■ Page excerpt
◆ ◆ ◆ ◆

1. Before the start: result = empty

2. In the loop, some form of: result += xxx

3. At the end: return result

Recognizing this pattern gives you have a head start solving similar problems.

e.g. Loop Counting

A common problem in computer code is counting the number of times something happens within a data set. This fits the accumulate pattern, using count = 0 before the loop and count += 1 in the loop. Recall that the line count += 1 will increase the int stored in the variable by 1.

count = 0

loop:
    if thing-to-count:
        count += 1

return count

Example count_e()

This string problem shows how to use += 1 to count the occurrences of something, in this case the number of 'e' in a string.

> count_e()

count_e() Solution

def count_e(s):
    count = 0
    for i in range(len(s)):
        if s[i] == 'e':
            count += 1
    return count

e.g. Loop Summing

Suppose I want to add up a bunch of numbers. We can use the accumulate pattern here too. Set total = 0 before the loop. Inside the loop, use result += next_number to add each number to the sum. When the loop is done, the sum variable holds the answer.

total = 0

loop:
    total += next_number

return total

Aside: the variable name sum seems like a good choice the variable above. However, there is a built in python function name sum(), and as a matter of style, we avoid giving a variable a name which is also the name of a function. That's why we use total here.

◆ ◆ ◆ ◆

■ Records provided
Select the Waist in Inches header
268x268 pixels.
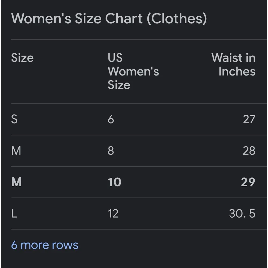233,65
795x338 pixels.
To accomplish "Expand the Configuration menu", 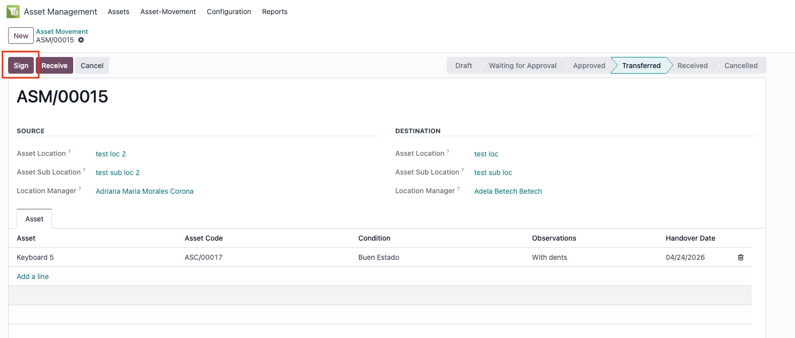I will pyautogui.click(x=229, y=12).
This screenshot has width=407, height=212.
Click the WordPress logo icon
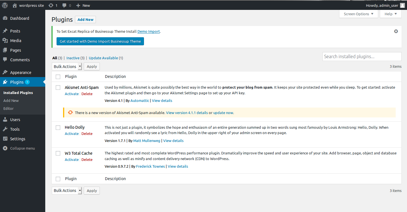[x=5, y=5]
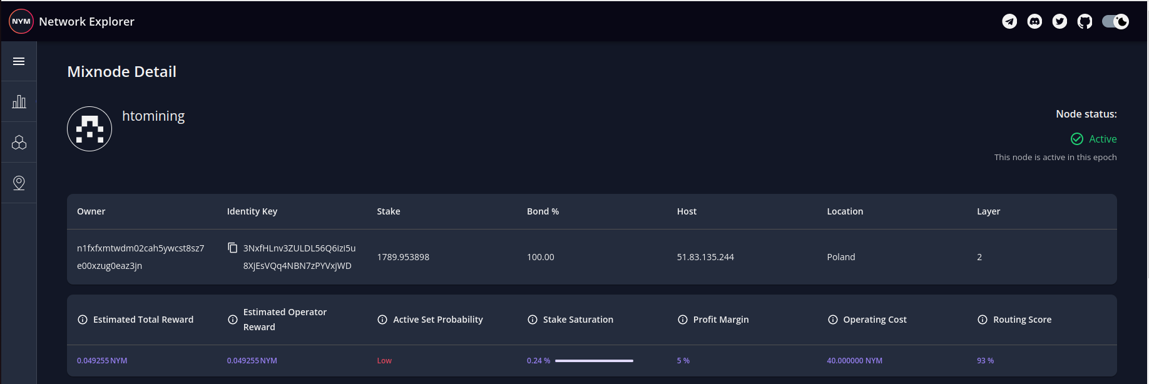Show info tooltip for Profit Margin

[x=683, y=320]
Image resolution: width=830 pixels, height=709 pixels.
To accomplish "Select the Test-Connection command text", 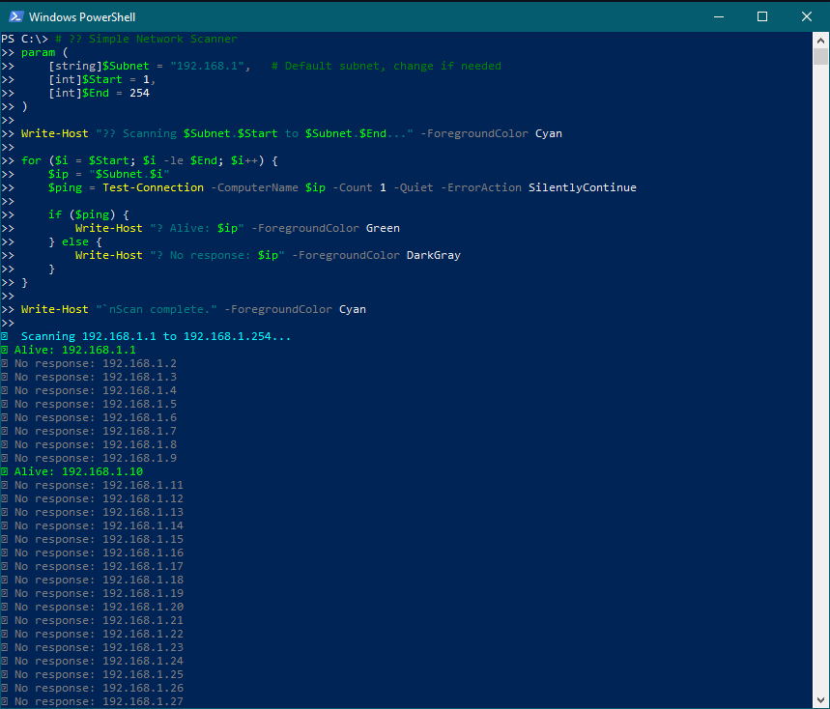I will coord(152,186).
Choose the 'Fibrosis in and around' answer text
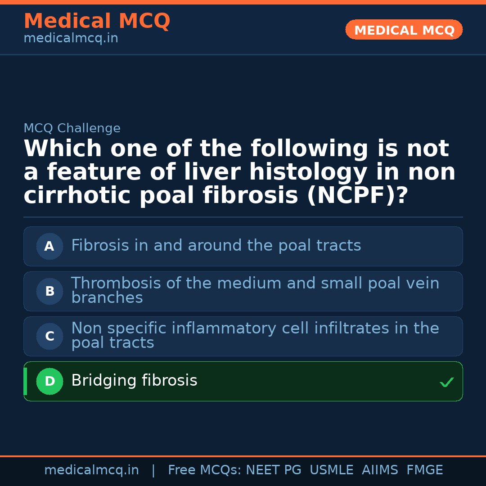This screenshot has width=486, height=486. 216,246
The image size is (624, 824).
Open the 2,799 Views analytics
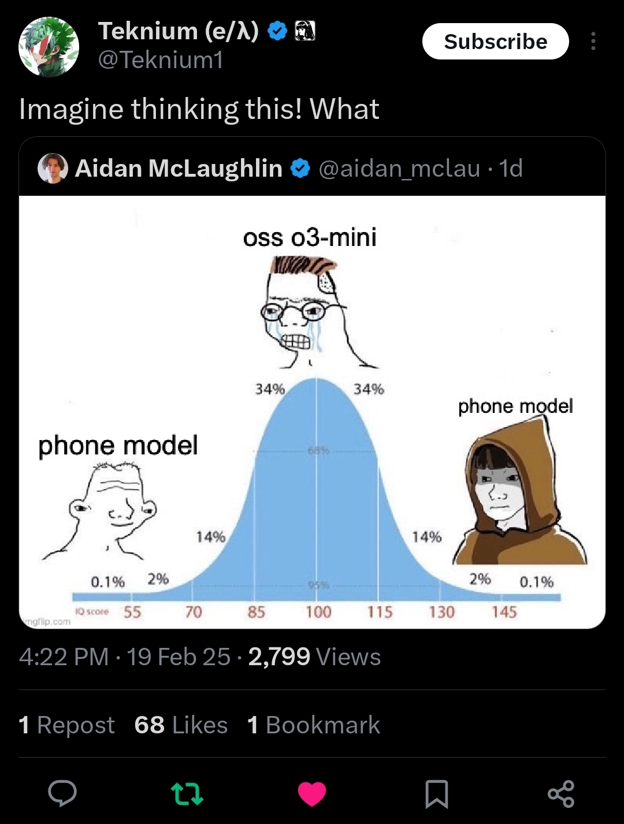314,657
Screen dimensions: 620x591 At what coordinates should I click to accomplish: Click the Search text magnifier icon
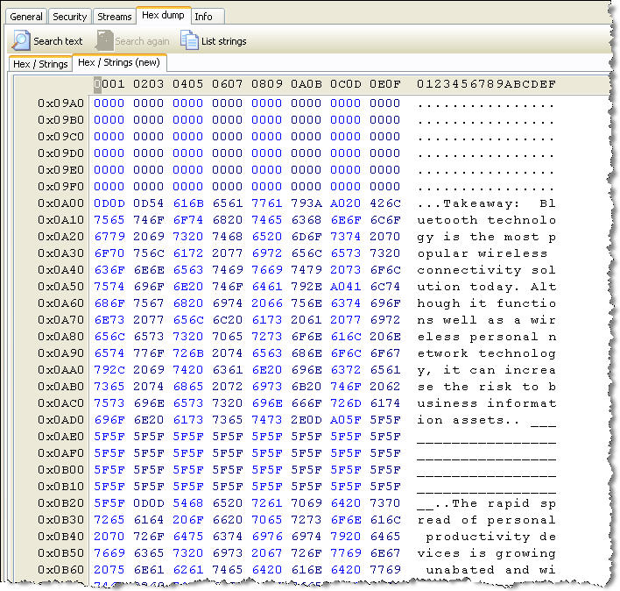pos(21,40)
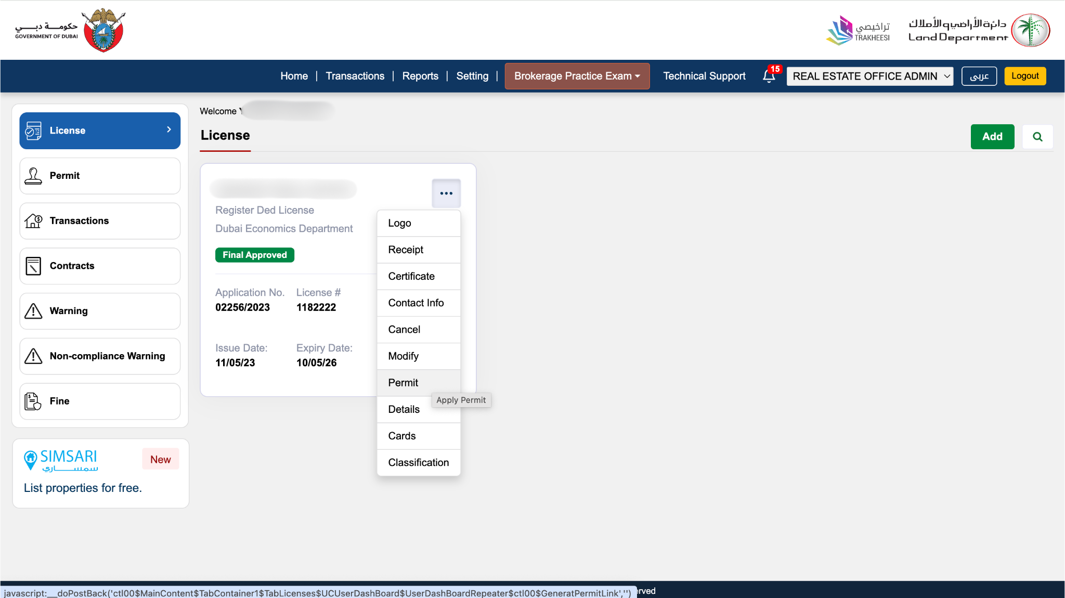The image size is (1065, 598).
Task: Open the Permit stamp icon in sidebar
Action: click(x=33, y=176)
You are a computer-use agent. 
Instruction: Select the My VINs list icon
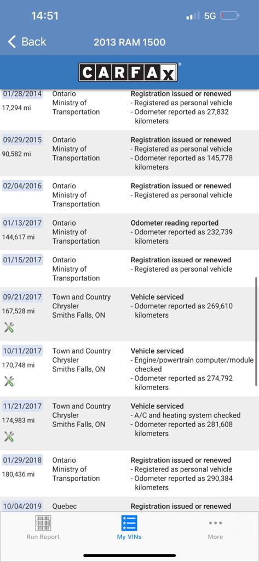(x=129, y=523)
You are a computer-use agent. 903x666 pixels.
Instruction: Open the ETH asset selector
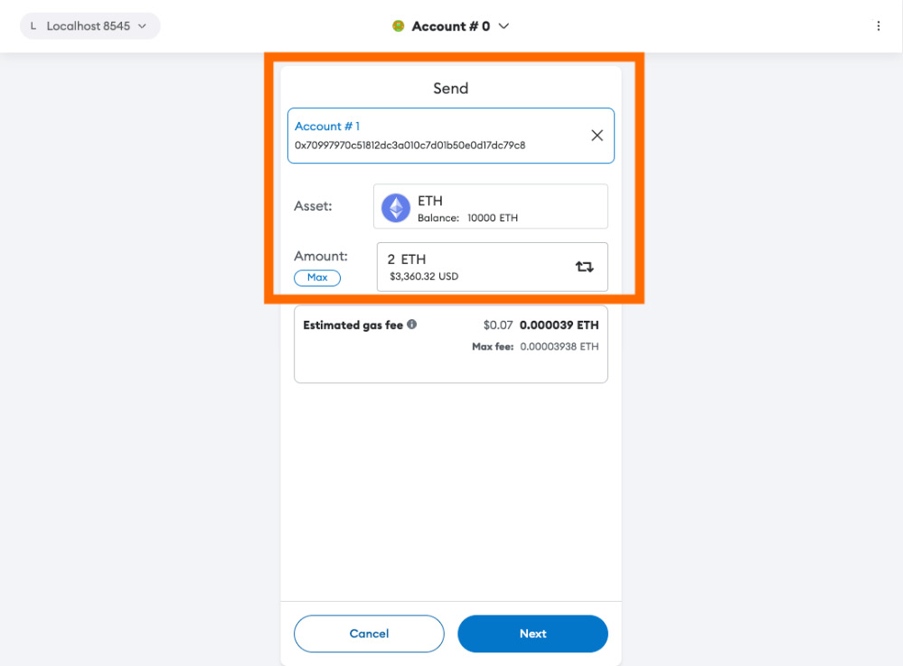coord(491,207)
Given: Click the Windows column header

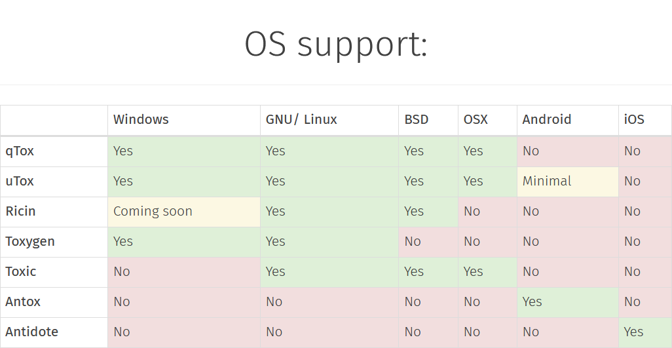Looking at the screenshot, I should click(x=141, y=120).
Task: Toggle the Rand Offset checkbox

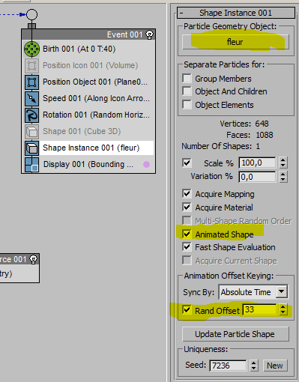Action: (187, 310)
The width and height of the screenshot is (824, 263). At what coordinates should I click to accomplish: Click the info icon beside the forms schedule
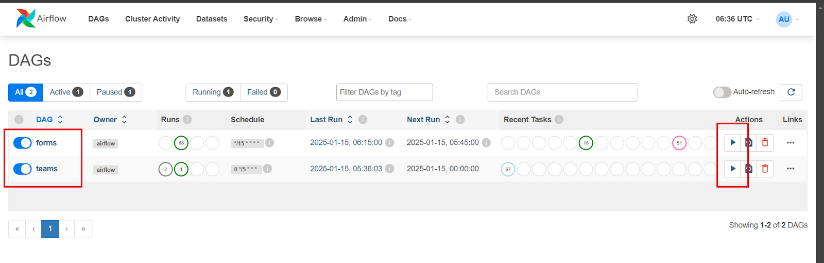click(x=269, y=143)
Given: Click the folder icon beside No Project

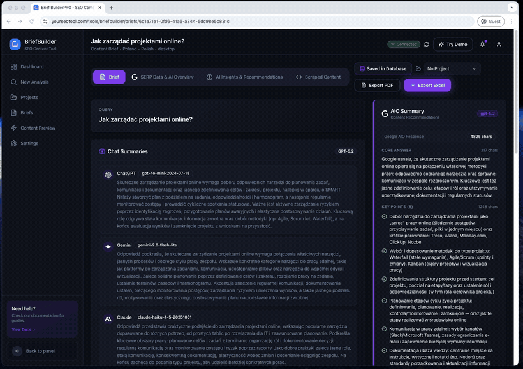Looking at the screenshot, I should point(418,68).
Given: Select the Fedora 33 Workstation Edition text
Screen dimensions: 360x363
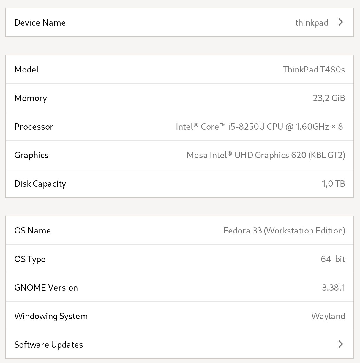Looking at the screenshot, I should (284, 231).

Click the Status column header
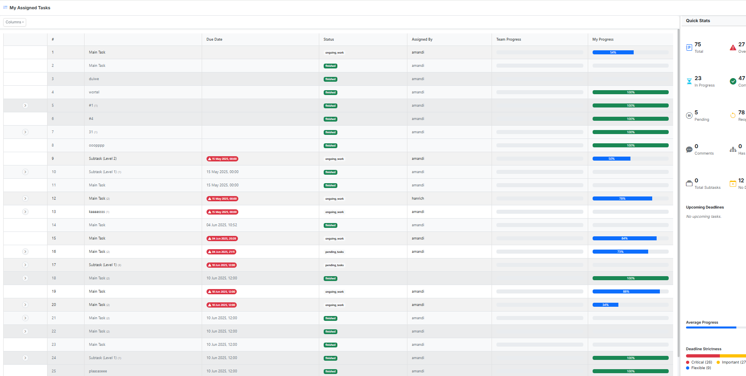pos(329,39)
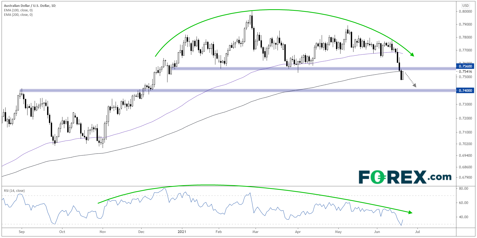Click the 0.67900 price axis label
Image resolution: width=477 pixels, height=238 pixels.
coord(465,177)
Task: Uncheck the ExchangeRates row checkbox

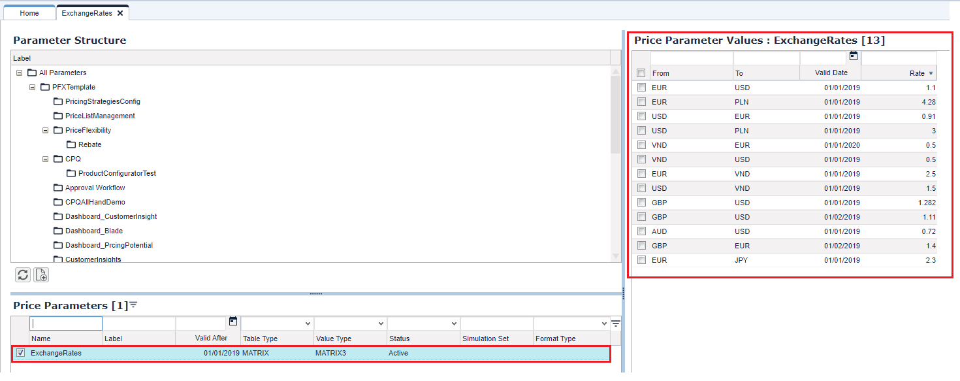Action: pyautogui.click(x=20, y=353)
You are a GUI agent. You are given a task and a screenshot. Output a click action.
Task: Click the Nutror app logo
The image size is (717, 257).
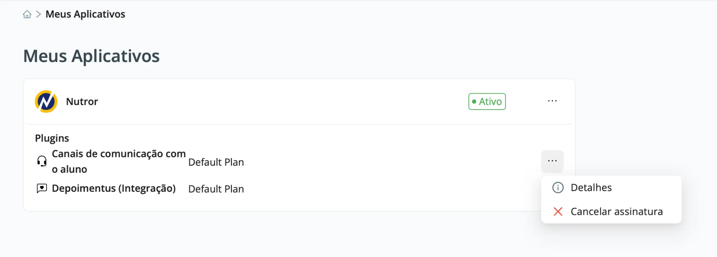[46, 102]
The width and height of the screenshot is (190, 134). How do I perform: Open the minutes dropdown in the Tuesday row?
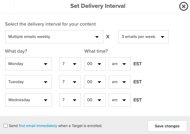tap(95, 82)

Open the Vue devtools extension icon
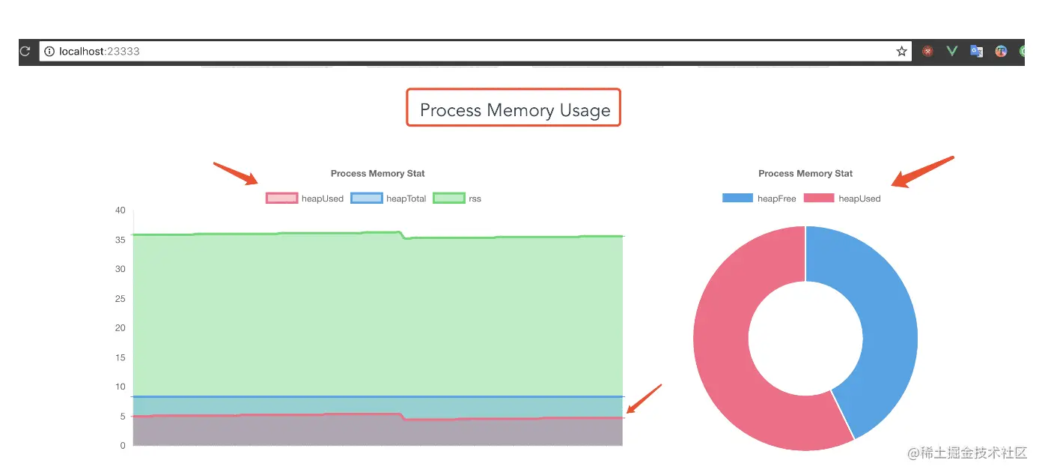[952, 52]
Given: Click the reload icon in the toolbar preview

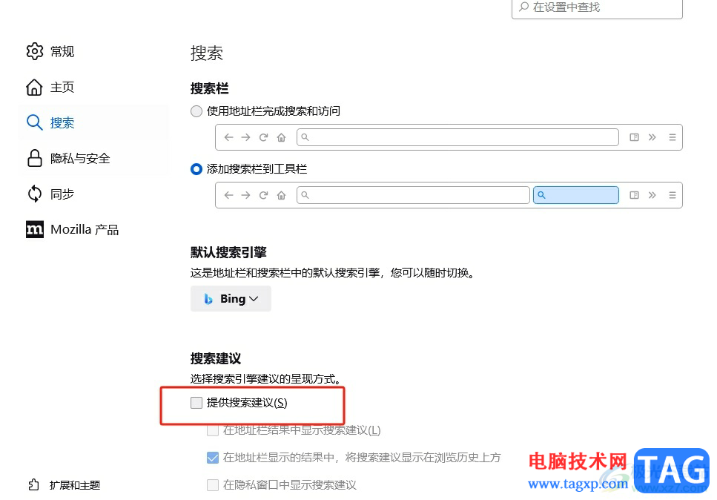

◆ ◆ ◆ ◆

■ Exercise set
- A) Say whether each statement agrees with the accumulate-pattern excerpt. Answer yes or no for each, and quote the deciding words of the text. (i) The excerpt uses the name total instead of sum because Python has a built-in function named sum(). (ii) The count_e() example counts how many times 'a' appears in a string. (iii) In the accumulate pattern, the result is returned before the loop starts.
- B) Retype the lines of the records, starting with the line that contains "Given: Click the Windows column header" and continuing through the line that contains "Action: pyautogui.click(x=20, y=353)". Leave the pictures out.

■ Answer list
- A)
(i) Yes: "there is a built in python function name sum(), and as a matter of style, we avoid giving a variable a name which is also the name of a function. That's why we use total here."
(ii) No: "in this case the number of 'e' in a string."
(iii) No: "3. At the end: return result"

- B)
Given: Click the Windows column header

Looking at the screenshot, I should click(x=141, y=120).
Task: Toggle the Rand Offset checkbox

Action: (187, 310)
The width and height of the screenshot is (824, 263). At what coordinates should I click to accomplish: Click the info icon beside the forms schedule
click(x=269, y=143)
Given: Click the folder icon beside No Project

Looking at the screenshot, I should point(418,68).
Given: Select the Fedora 33 Workstation Edition text
Screen dimensions: 360x363
Looking at the screenshot, I should (284, 231).

Click the Status column header
pos(329,39)
Click the 0.67900 price axis label
Image resolution: width=477 pixels, height=238 pixels.
coord(465,177)
Task: Uncheck the ExchangeRates row checkbox

Action: pyautogui.click(x=20, y=353)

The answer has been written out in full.